Sind die 49ers die große Quarterback-Ausnahme?

All das soll Purdys Leistungen nicht schmälern, es soll sie lediglich in den entsprechenden Kontext einordnen und unterstreichen, dass wir diese Version der 49ers-Offense schon gesehen haben. Nicht komplett exakt deckungsgleich natürlich, aber sehr nah dran, und das sind wichtige Punkte, wenn es darum geht, die weiteren Quarterback-Weichen zu stellen.

Und eine schnelle Entscheidung ist hier nicht notwendig, zumal man jetzt ohnehin erst einmal abwarten muss, wie gravierend Purdys Ellbogenverletzung ist. Mit Purdy und Lance noch jeweils auf dem Rookie-Vertrag kann man auch mit beiden in die kommende Saisonvorbereitung gehen, und beide weiterhin evaluieren.

Aber worauf ich als übergreifenden Punkt hinaus will: Wenn Shanahan einen Quarterback mit Top-5-Potenzial haben möchte, dann ist Trey Lance weiterhin derjenige, der ihm am ehesten eine Chance darauf gibt.
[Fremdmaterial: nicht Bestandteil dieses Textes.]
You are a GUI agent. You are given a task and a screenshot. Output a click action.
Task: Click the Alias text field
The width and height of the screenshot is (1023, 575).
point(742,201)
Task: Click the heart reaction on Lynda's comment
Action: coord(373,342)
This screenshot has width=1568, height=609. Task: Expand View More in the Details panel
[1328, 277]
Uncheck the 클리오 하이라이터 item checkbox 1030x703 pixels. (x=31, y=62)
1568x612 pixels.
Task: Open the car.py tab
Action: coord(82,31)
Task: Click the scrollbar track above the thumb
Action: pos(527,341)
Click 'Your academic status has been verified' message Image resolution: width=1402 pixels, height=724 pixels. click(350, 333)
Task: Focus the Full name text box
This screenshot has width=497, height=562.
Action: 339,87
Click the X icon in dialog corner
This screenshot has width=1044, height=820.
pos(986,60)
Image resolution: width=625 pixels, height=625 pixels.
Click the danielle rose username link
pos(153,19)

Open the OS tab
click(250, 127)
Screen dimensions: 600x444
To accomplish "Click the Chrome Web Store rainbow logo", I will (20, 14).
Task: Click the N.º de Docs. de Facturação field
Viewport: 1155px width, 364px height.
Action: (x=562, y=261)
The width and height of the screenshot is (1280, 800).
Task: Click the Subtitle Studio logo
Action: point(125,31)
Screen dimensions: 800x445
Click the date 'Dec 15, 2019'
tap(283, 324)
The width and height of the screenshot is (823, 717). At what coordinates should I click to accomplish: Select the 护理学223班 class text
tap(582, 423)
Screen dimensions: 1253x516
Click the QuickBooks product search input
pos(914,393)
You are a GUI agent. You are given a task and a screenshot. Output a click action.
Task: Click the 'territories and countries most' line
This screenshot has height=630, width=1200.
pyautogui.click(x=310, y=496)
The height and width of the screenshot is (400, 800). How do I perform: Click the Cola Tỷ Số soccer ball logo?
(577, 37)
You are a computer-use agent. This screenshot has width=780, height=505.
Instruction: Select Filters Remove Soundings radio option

Selbst wenn sich Purdy auch langfristig als eine leicht bessere Option als Garoppolo herausstellt, so wäre er für die grundsätzliche Überlegung eben doch näher dran an dem Garoppolo-Quarterback-Tier, als an der Top-5-Gruppe. Das Problem wäre gewissermaßen nicht gelöst, es wäre nur verschoben - und das auf eine bedeutend günstigere Version.

Das ist nämlich der andere Teil der Überlegung. Und vielleicht ist San Francisco hier die große Ausnahme.

Vielleicht ist San Francisco das Team, das alle paar Jahre den Quarterback austauschen kann, und solange man einen guten Scheme-Fit auf der Position findet, mit dem man erfolgreich sein kann. Weil man dann Ressourcen in alle anderen Premium-Positionen stecken kann, weil man das Gesamtlevel des Kaders so extrem hoch hält, und weil man Kyle Shanahan hat.